=== What is being asked ===
Copy each line of the records below, from the first through the one that contains "You are a computer-use agent. Screen", exactly as written.

=== Records supplied ===
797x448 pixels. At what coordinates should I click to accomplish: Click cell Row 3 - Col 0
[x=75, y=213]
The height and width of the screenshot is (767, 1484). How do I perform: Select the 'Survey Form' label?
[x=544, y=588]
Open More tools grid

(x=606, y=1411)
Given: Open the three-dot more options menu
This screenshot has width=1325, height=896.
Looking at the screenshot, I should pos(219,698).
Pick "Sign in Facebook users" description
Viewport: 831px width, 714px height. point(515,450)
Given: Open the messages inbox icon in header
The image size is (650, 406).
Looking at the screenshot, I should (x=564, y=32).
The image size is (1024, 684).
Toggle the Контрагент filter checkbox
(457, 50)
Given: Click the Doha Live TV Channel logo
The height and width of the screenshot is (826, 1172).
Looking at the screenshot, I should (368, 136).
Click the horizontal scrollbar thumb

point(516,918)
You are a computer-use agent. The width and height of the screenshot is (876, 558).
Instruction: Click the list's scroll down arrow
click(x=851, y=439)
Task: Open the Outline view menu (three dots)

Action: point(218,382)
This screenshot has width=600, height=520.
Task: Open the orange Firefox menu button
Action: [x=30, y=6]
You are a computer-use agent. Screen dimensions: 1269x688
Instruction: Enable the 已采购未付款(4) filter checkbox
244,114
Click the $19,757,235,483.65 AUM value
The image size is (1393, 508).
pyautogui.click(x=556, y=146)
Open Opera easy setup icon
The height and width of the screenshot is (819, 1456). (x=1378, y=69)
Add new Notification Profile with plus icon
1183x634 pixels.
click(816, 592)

=== Written response ===
797x448 pixels. At what coordinates should I click to accomplish: Click cell Row 3 - Col 0
[x=75, y=213]
The height and width of the screenshot is (767, 1484). How do I perform: Select the 'Survey Form' label?
[x=544, y=588]
Open More tools grid

(x=606, y=1411)
Given: Open the three-dot more options menu
This screenshot has width=1325, height=896.
Looking at the screenshot, I should pos(219,698).
Pick "Sign in Facebook users" description
Viewport: 831px width, 714px height. point(515,450)
Given: Open the messages inbox icon in header
The image size is (650, 406).
Looking at the screenshot, I should (x=564, y=32).
The image size is (1024, 684).
Toggle the Контрагент filter checkbox
(457, 50)
Given: Click the Doha Live TV Channel logo
The height and width of the screenshot is (826, 1172).
Looking at the screenshot, I should (368, 136).
Click the horizontal scrollbar thumb

point(516,918)
You are a computer-use agent. The width and height of the screenshot is (876, 558).
Instruction: Click the list's scroll down arrow
click(x=851, y=439)
Task: Open the Outline view menu (three dots)

Action: point(218,382)
This screenshot has width=600, height=520.
Task: Open the orange Firefox menu button
Action: [x=30, y=6]
You are a computer-use agent. Screen dimensions: 1269x688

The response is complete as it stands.